II. Esta dor de Maria, em primeiro lugar, deve servir de conforto àquelas almas que estão desoladas e não gozam a doce presença de seu Senhor, gozada em outros tempos. Chorem, sim, mas chorem com paz, como chorou Maria a ausência de seu Filho. Não temam por isso de terem perdido a divina graça, animando-se com o que disse Deus mesmo a Santa Teresa: «Ninguém se perde sem o conhecer; e ninguém fica enganado sem querer ser enganado». ― Se o Senhor se ausenta dos olhos da alma que o ama, nem por isso se ausenta do coração. Esconde-se muitas vezes para ser por ela buscado com mais desejo e amor. Mas quem quer achar a Jesus, é preciso que o busque, não entre as delícias e os prazeres do mundo, mas entre as cruzes e mortificações, como o buscou Maria: Dolentes quaerebamus te ― «Nós te andávamos buscando cheios de aflição».
Além disso, neste mundo não devemos buscar outro bem senão Jesus. Jó não foi, por certo, infeliz quando perdeu tudo o que possuía neste mundo, até descer a um monturo. Porque tinha consigo Deus, também então era feliz. Verdadeiramente infelizes e miseráveis são aquelas almas que perderam a Deus. Se, pois, Maria chorou a ausência do Filho, quanto mais deveriam chorar os pecadores que perderam a divina graça, e aos quais Deus diz: Vos non populus meus, et ego non ero vester (Os 1, 9) ― «Vós não sois meu povo, e eu não serei mais vosso».
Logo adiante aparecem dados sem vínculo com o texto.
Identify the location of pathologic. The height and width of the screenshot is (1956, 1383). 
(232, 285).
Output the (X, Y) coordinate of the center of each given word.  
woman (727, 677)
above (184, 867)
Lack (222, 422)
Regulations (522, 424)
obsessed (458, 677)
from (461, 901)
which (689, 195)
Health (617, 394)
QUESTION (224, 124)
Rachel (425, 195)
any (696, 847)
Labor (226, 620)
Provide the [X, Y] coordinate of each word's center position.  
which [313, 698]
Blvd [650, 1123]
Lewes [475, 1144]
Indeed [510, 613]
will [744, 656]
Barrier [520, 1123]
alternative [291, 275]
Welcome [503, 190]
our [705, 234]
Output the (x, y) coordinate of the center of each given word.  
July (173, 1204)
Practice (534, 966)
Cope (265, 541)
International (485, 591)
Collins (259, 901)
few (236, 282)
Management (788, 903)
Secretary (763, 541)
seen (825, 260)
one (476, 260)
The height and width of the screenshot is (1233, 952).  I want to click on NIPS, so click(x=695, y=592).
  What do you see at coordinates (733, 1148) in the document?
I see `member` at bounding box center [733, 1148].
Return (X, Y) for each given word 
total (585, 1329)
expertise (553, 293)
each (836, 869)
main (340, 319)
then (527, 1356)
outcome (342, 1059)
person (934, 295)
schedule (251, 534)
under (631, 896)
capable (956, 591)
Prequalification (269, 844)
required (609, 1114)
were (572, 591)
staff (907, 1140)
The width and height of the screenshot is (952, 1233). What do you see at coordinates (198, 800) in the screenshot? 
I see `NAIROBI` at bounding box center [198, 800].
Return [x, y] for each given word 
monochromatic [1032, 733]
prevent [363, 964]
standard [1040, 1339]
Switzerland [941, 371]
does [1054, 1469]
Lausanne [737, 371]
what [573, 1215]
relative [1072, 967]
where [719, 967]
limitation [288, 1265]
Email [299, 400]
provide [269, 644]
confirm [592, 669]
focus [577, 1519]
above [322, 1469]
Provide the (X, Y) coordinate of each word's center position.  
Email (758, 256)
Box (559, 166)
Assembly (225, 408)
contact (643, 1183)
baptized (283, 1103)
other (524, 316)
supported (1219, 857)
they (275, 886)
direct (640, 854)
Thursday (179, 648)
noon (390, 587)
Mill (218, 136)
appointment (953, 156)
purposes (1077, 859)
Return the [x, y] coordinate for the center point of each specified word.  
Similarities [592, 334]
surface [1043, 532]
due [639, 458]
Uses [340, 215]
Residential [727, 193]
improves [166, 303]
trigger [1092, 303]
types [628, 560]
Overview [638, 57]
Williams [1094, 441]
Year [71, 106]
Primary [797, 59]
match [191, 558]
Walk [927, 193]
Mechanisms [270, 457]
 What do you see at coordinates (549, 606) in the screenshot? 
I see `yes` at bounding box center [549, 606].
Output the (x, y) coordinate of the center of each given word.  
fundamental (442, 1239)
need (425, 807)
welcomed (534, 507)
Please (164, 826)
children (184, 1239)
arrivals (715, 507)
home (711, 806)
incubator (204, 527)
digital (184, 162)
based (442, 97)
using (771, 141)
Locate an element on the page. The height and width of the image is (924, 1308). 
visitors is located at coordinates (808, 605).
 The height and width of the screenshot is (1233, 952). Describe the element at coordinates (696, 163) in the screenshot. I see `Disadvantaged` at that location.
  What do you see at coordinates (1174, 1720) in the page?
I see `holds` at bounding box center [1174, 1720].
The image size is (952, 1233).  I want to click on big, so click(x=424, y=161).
Mas a maior desgraça para aquelas pobres almas, diz Santo Agostinho, é que, se perdem um boi, não deixam de procurá-lo; se perdem uma ovelha, não poupam diligência para achá-la; se perdem um jumento, não têm mais repouso; mas se perdem o sumo Bem, que é Deus, comem, bebem e ficam quietos. ― Ah, Maria, minha Mãe amabilíssima, se por minha desgraça eu também perdi a Jesus pelos meus pecados, rogo-vos, pelos méritos das vossas dores, fazei que eu depressa o vá buscar e o ache, para nunca mais tornar a perdê-lo em toda a eternidade. (*I 238.)
Santo Afonso Maria de Ligório. Meditações: Para todos os Dias e Festas do Ano: Tomo Primeiro: Desde o primeiro Domingo do Advento até Semana Santa inclusive. Friburgo: Herder & Cia, 1921, p. 352-355.